| Exam Board | OCR |
|---|---|
| Module | M4 (Mechanics 4) |
| Year | 2005 |
| Session | June |
| Marks | 8 |
| Paper | Download PDF ↗ |
| Mark scheme | Download PDF ↗ |
| Topic | Vectors Introduction & 2D |
| Type | Closest approach when exact intercept not possible |
| Difficulty | Challenging +1.2 This is a relative velocity/closest approach problem requiring vector resolution, forming equations for position vectors, and minimizing distance. While it involves multiple steps (resolving velocities, setting up relative motion, finding closest approach), the techniques are standard M4 material with no novel insight required.
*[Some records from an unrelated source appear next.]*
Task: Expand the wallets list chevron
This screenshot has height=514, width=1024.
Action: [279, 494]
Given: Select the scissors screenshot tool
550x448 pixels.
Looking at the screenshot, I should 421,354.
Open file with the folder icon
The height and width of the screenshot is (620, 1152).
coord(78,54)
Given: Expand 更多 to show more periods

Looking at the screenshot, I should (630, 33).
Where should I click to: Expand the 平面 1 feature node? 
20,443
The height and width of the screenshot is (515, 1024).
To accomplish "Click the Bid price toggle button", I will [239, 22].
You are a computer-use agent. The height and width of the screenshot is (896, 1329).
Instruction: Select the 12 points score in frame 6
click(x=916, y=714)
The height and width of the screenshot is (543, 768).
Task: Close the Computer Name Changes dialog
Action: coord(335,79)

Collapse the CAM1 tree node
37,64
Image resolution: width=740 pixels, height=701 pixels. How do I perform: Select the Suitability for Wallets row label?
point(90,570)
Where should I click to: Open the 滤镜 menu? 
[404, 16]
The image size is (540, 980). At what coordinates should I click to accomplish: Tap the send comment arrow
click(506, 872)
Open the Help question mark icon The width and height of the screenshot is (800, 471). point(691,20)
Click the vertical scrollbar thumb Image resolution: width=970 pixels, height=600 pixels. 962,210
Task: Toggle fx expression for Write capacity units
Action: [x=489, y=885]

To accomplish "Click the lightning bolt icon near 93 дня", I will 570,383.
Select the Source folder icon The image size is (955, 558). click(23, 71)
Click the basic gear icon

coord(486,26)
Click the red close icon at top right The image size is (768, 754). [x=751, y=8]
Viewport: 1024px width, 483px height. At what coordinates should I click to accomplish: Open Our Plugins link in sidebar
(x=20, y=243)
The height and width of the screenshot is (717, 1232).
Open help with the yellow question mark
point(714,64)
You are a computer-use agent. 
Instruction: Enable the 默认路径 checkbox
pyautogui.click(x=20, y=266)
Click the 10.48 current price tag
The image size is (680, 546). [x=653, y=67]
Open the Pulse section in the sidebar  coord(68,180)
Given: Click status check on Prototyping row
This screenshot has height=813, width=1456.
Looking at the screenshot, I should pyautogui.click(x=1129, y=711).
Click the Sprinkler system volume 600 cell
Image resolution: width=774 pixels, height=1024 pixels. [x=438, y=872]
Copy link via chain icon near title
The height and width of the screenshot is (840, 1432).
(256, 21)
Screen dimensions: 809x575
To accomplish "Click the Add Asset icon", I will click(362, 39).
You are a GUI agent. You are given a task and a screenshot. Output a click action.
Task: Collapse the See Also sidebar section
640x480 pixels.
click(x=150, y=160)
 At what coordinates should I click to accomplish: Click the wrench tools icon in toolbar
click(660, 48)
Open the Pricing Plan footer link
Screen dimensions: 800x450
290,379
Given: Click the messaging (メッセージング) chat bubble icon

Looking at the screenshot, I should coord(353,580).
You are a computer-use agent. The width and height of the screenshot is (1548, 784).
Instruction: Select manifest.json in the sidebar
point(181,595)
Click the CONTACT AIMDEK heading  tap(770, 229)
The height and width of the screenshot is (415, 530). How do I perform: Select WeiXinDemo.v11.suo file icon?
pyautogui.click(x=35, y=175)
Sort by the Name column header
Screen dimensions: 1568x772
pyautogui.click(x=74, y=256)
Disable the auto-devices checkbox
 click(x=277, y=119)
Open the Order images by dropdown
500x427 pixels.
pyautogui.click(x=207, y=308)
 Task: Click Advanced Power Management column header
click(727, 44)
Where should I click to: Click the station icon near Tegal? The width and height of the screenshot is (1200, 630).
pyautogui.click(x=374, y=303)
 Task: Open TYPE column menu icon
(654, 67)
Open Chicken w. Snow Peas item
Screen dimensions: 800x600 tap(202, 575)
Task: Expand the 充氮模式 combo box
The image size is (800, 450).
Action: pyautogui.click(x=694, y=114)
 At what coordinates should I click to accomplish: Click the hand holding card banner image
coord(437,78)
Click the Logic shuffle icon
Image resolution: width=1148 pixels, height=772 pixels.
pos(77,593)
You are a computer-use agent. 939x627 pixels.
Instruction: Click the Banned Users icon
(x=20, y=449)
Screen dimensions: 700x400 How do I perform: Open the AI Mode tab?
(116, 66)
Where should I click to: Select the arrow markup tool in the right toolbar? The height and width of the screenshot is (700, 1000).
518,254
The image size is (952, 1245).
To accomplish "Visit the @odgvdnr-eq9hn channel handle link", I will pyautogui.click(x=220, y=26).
Slightly above average difficulty due to the bearing system and optimization component, but well within expected mechanics questions. |
| Spec | 1.10d Vector operations: addition and scalar multiplication1.10e Position vectors: and displacement1.10f Distance between points: using position vectors |
4 A boat $A$ has constant velocity $12 \mathrm {~m} \mathrm {~s} ^ { - 1 }$ in the direction with bearing $110 ^ { \circ }$. A boat $B$, which is initially 250 m due south of $A$, moves with constant speed $6 \mathrm {~m} \mathrm {~s} ^ { - 1 }$ in the direction which takes it as close as possible to $A$.\\
(i) Find the bearing of the direction in which $B$ moves.\\
(ii) Find the shortest distance between $A$ and $B$ in the subsequent motion.
\hfill \mbox{\textit{OCR M4 2005 Q4 [8]}}